Brief:
Each entry below is to be transcribed exactly.
[[ Listed records open ]]
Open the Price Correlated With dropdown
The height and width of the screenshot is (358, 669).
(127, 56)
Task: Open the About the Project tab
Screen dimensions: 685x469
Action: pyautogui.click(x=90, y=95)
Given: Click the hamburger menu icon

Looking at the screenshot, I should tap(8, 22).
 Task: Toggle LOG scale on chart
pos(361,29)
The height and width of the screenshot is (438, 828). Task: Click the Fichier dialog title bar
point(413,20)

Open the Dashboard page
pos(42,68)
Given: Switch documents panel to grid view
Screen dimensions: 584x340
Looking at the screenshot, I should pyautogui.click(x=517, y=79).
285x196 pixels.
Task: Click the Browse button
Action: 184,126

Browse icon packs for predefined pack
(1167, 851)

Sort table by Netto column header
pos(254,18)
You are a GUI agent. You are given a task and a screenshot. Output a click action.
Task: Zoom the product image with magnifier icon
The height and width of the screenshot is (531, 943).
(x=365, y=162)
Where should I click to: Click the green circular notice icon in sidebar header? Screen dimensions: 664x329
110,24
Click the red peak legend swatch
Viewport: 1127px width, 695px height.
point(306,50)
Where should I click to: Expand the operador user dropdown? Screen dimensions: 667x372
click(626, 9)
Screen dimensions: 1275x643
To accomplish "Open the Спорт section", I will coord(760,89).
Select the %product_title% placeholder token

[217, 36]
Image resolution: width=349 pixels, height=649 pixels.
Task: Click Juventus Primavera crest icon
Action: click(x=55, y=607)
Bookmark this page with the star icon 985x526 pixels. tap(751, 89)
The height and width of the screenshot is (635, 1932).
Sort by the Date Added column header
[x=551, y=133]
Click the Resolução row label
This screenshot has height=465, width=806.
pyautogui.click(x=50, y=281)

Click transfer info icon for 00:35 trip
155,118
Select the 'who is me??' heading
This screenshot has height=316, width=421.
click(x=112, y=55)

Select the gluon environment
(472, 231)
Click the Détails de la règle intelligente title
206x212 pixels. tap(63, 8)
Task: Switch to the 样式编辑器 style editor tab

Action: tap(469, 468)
[[ Listed records closed ]]
Exercise solution:
Open the Price Correlated With dropdown
The height and width of the screenshot is (358, 669).
(127, 56)
Task: Open the About the Project tab
Screen dimensions: 685x469
Action: pyautogui.click(x=90, y=95)
Given: Click the hamburger menu icon

Looking at the screenshot, I should tap(8, 22).
 Task: Toggle LOG scale on chart
pos(361,29)
The height and width of the screenshot is (438, 828). Task: Click the Fichier dialog title bar
point(413,20)

Open the Dashboard page
pos(42,68)
Given: Switch documents panel to grid view
Screen dimensions: 584x340
Looking at the screenshot, I should pyautogui.click(x=517, y=79).
285x196 pixels.
Task: Click the Browse button
Action: 184,126

Browse icon packs for predefined pack
(1167, 851)

Sort table by Netto column header
pos(254,18)
You are a GUI agent. You are given a task and a screenshot. Output a click action.
Task: Zoom the product image with magnifier icon
The height and width of the screenshot is (531, 943).
(x=365, y=162)
Where should I click to: Click the green circular notice icon in sidebar header? Screen dimensions: 664x329
110,24
Click the red peak legend swatch
Viewport: 1127px width, 695px height.
point(306,50)
Where should I click to: Expand the operador user dropdown? Screen dimensions: 667x372
click(626, 9)
Screen dimensions: 1275x643
To accomplish "Open the Спорт section", I will coord(760,89).
Select the %product_title% placeholder token

[217, 36]
Image resolution: width=349 pixels, height=649 pixels.
Task: Click Juventus Primavera crest icon
Action: click(x=55, y=607)
Bookmark this page with the star icon 985x526 pixels. tap(751, 89)
The height and width of the screenshot is (635, 1932).
Sort by the Date Added column header
[x=551, y=133]
Click the Resolução row label
This screenshot has height=465, width=806.
pyautogui.click(x=50, y=281)

Click transfer info icon for 00:35 trip
155,118
Select the 'who is me??' heading
This screenshot has height=316, width=421.
click(x=112, y=55)

Select the gluon environment
(472, 231)
Click the Détails de la règle intelligente title
206x212 pixels. tap(63, 8)
Task: Switch to the 样式编辑器 style editor tab

Action: tap(469, 468)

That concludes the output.